Data for processing:
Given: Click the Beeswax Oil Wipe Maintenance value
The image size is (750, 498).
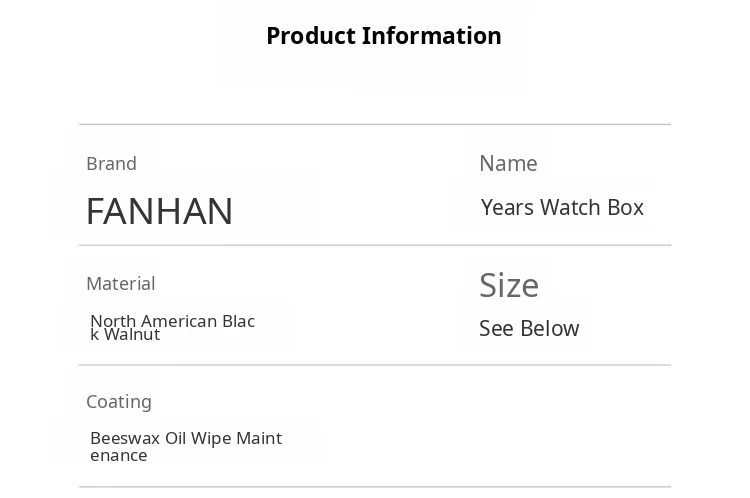Looking at the screenshot, I should coord(186,446).
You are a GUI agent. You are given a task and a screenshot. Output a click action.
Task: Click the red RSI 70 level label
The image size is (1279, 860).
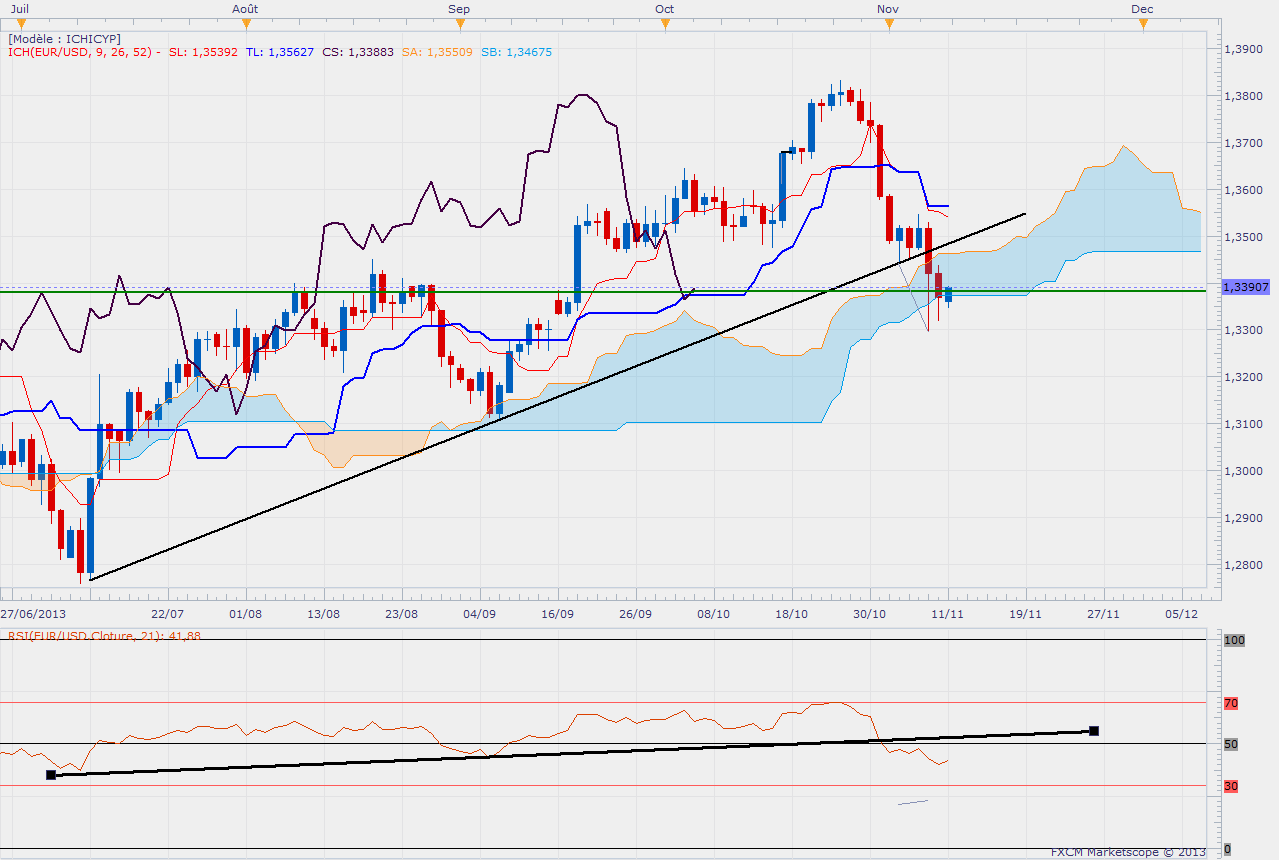click(x=1231, y=703)
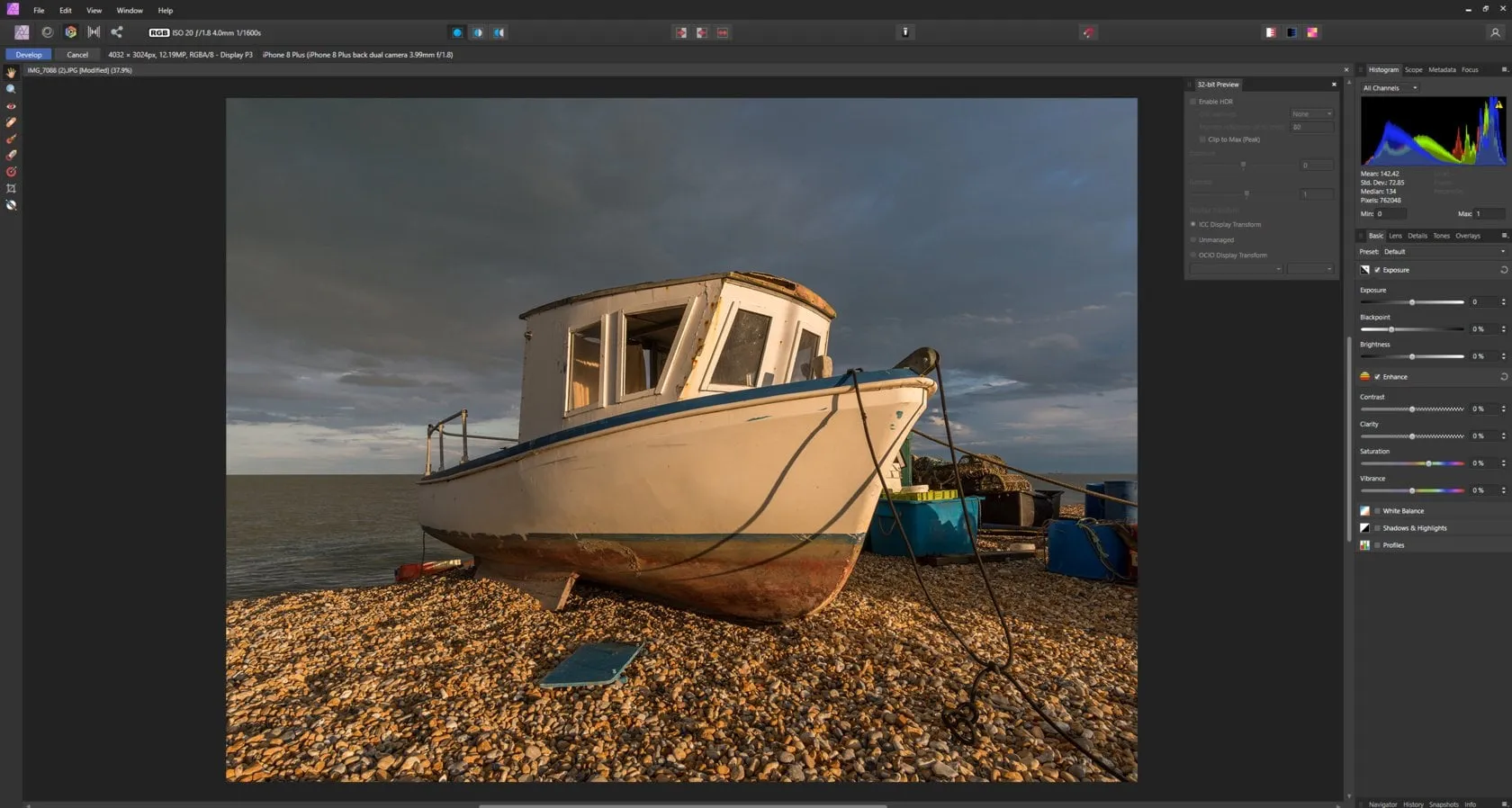Select the Crop tool
The height and width of the screenshot is (808, 1512).
(x=11, y=189)

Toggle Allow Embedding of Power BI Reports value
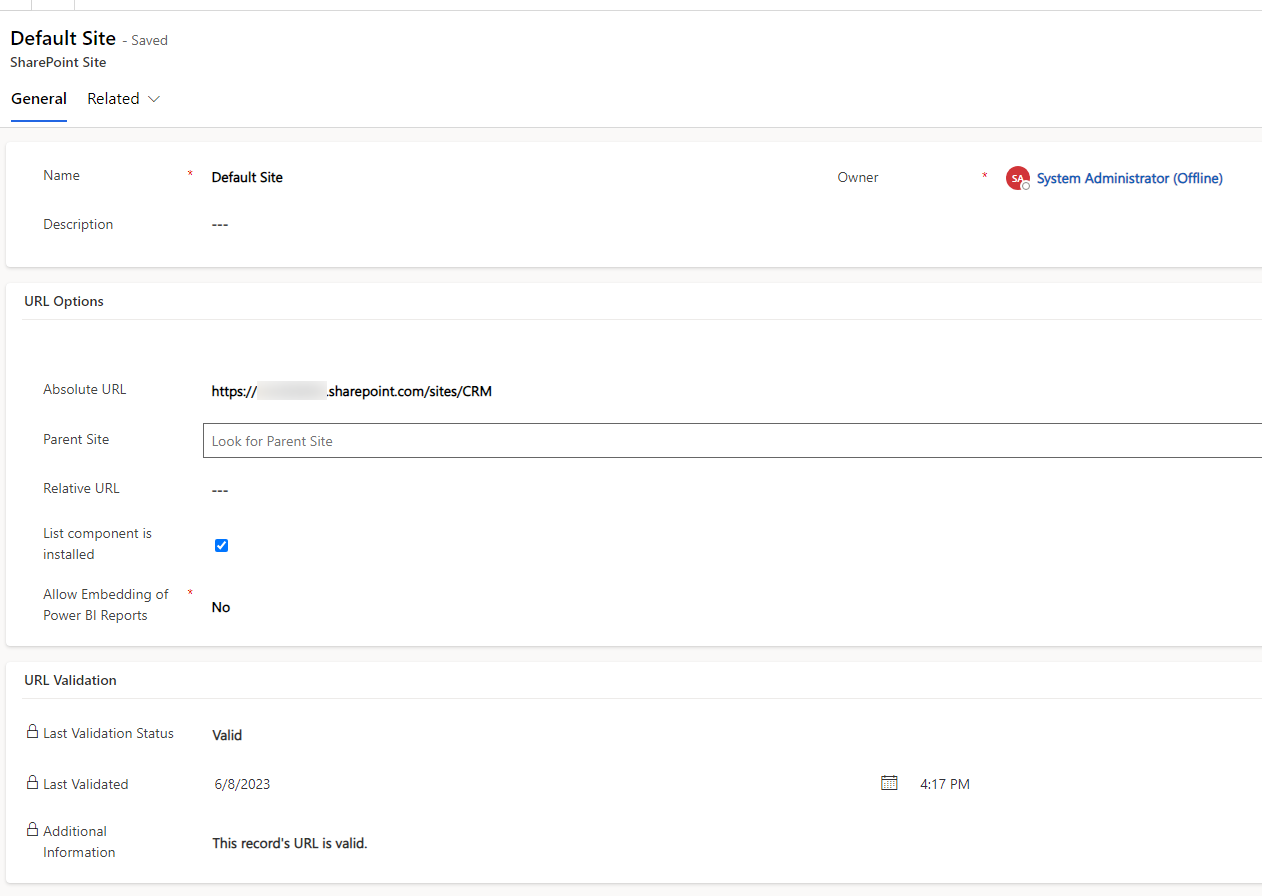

Required work: Your answer must be an exact copy of the records, minus any pictures.

Result of the task:
Given: Click the Beeswax Oil Wipe Maintenance value
The image size is (750, 498).
Looking at the screenshot, I should coord(186,446).
You are a GUI agent. You are given a task and a screenshot. Output a click action.
Task: Click the red RSI 70 level label
The image size is (1279, 860).
click(x=1231, y=703)
Select the Crop tool
The height and width of the screenshot is (808, 1512).
(x=11, y=189)

Toggle Allow Embedding of Power BI Reports value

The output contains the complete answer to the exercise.